*WHAT YOU ARE ASKED TO DO*:
Leave out every picture and set down, exactly, the lines below from the one holding "How do I perform: Select" up to and including the one holding "to the Scan".

*SOURCE MATERIAL*:
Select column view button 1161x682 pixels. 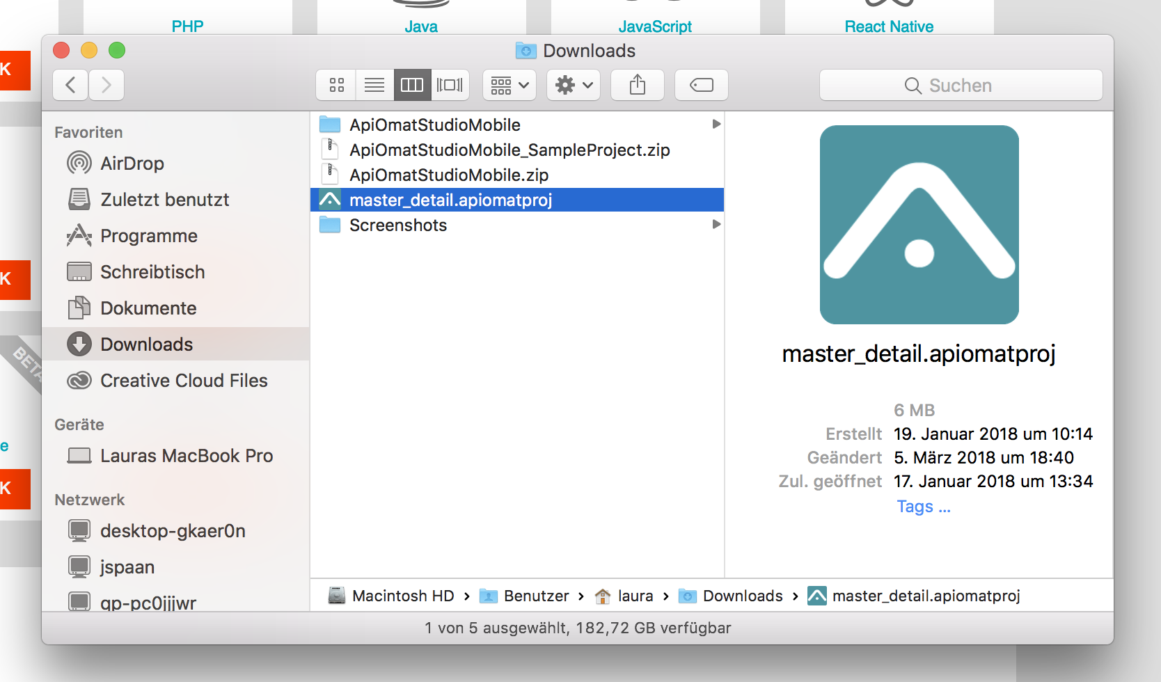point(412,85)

---

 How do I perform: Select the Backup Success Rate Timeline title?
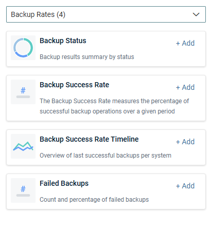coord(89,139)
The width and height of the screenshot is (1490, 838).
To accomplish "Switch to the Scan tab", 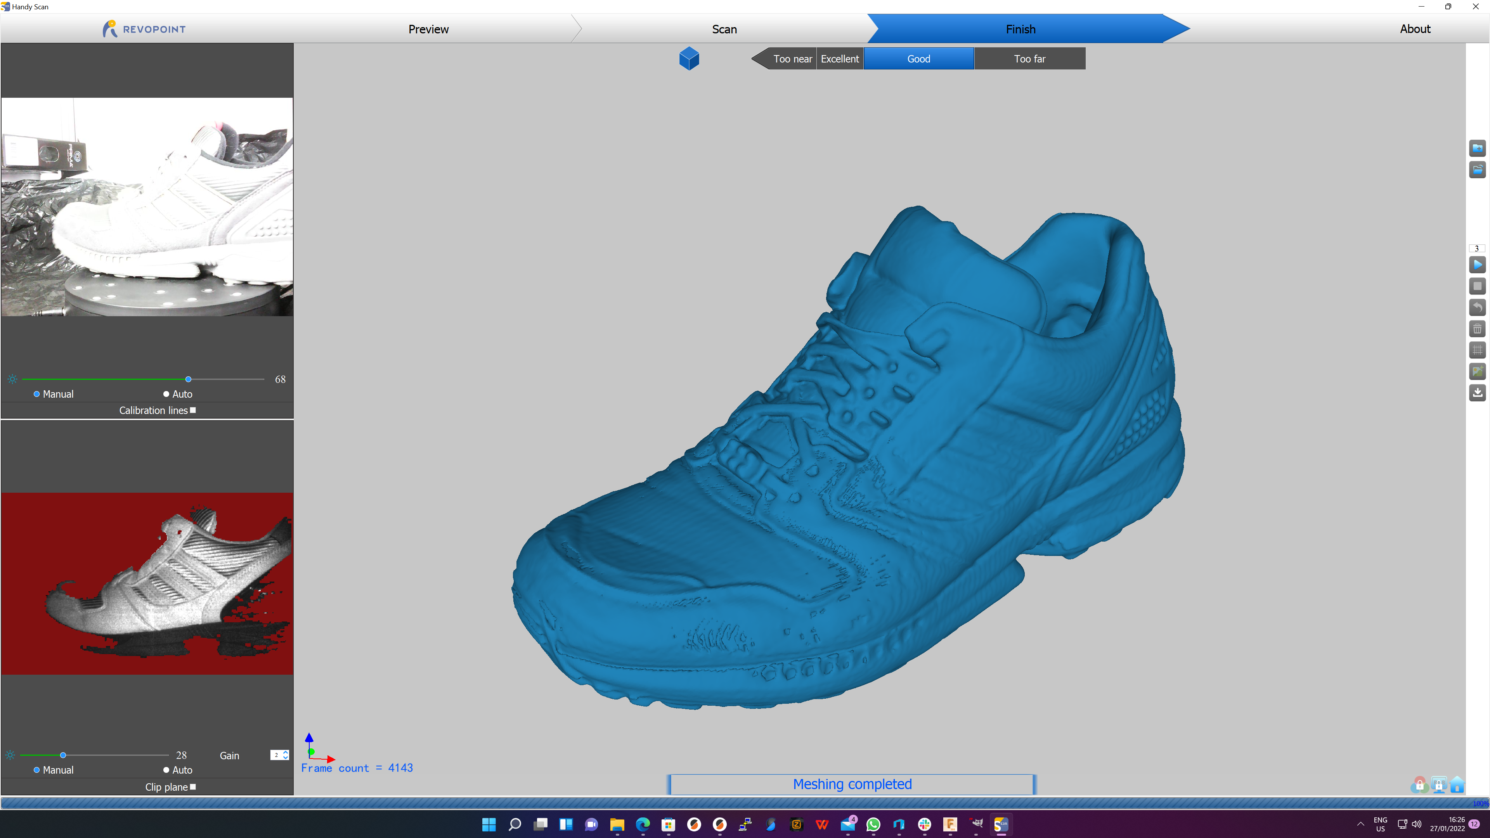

*OUTPUT OF THE EXERCISE*:
 How do I perform: Select the Backup Success Rate Timeline title?
coord(89,139)
The width and height of the screenshot is (1490, 838).
To accomplish "Switch to the Scan tab", 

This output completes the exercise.